From a licensing perspective, such an optimizing proprietary program will usually not be a derivative work of GCC; it merely reads and writes some file format. It's analogous to OpenOffice reading and writing Microsoft Word files, which doesn't make it a derivative of Word by any means! The only parts that are covered by GPL are the actual plugins to GCC to read and write the format, just as OpenOffice's Word reader and writer are Free Software, but Microsoft Word is not.
This licensing implication is a disaster for the GCC community. It would mean the advent of “compilation processes” that were “mixed”, FaiF and proprietary. The best, most difficult and most interesting parts of that compilation process — the optimizations — could be fully proprietary!
This outcome is unacceptable from a software freedom policy perspective, but difficult to handle in licensing. Eben Moglen, David Edelsohn, and a few others, however, came up with an innovative idea: since all binaries are derivative of GCC anyway, set up the exception so that proprietary binary output from GCC is permitted only when the entire compilation process involves Free Software. In other words, you can do these proprietary optimization plugins all you want, but if you do, you'll not be able to compile anything but GPL'd software with them!

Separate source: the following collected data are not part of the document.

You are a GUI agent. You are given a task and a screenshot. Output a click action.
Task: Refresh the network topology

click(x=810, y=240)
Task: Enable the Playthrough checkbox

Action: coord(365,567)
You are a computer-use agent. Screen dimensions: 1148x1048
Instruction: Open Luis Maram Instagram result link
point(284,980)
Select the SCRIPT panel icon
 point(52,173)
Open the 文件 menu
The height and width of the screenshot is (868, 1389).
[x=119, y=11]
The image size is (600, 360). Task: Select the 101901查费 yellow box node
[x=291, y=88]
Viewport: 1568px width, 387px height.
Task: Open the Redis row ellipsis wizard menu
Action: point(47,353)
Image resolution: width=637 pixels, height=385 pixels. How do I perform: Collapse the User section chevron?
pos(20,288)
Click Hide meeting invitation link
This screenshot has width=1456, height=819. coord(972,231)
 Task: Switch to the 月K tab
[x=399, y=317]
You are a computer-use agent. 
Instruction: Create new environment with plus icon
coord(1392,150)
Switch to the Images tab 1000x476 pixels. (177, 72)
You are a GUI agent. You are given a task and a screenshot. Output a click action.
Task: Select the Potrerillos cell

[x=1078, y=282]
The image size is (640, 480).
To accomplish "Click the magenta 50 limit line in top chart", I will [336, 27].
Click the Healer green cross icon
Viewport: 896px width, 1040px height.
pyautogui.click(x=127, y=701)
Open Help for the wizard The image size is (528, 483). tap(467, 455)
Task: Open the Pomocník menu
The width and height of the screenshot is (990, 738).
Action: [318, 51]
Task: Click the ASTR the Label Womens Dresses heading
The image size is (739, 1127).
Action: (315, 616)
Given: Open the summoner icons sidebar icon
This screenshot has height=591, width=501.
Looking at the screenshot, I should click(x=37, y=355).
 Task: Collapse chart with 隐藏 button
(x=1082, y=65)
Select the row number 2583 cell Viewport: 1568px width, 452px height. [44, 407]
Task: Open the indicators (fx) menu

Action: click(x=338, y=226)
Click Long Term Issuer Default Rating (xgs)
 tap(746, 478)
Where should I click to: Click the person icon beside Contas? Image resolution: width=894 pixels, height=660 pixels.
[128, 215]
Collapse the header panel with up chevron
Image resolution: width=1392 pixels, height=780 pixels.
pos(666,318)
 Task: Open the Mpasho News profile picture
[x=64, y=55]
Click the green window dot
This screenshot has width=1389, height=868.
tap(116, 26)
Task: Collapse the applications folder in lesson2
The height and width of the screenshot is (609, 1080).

The Drafting and the Outcome
As every developer knows, the path from “innovative idea” to “working implementation” is a long road. It's just as true with licensing policy as it is with code. Those 188 hours that I've spent, along with even more hours spent by a cast of dozens, have been spent making a license exception that implements that idea accurately without messing up the GCC community or its licensing structure.
With jubilation today, I link to the announcement from the FSF, the FAQ and Rationale for the exception and the final text of the exception itself. This sixteen-month long cooperation between the FSF, the SFLC, the GCC SC, and the GCC community has produced some fine licensing policy that will serve our community well for years to come. I am honored to have been a part of it, and a bit relieved that it is complete.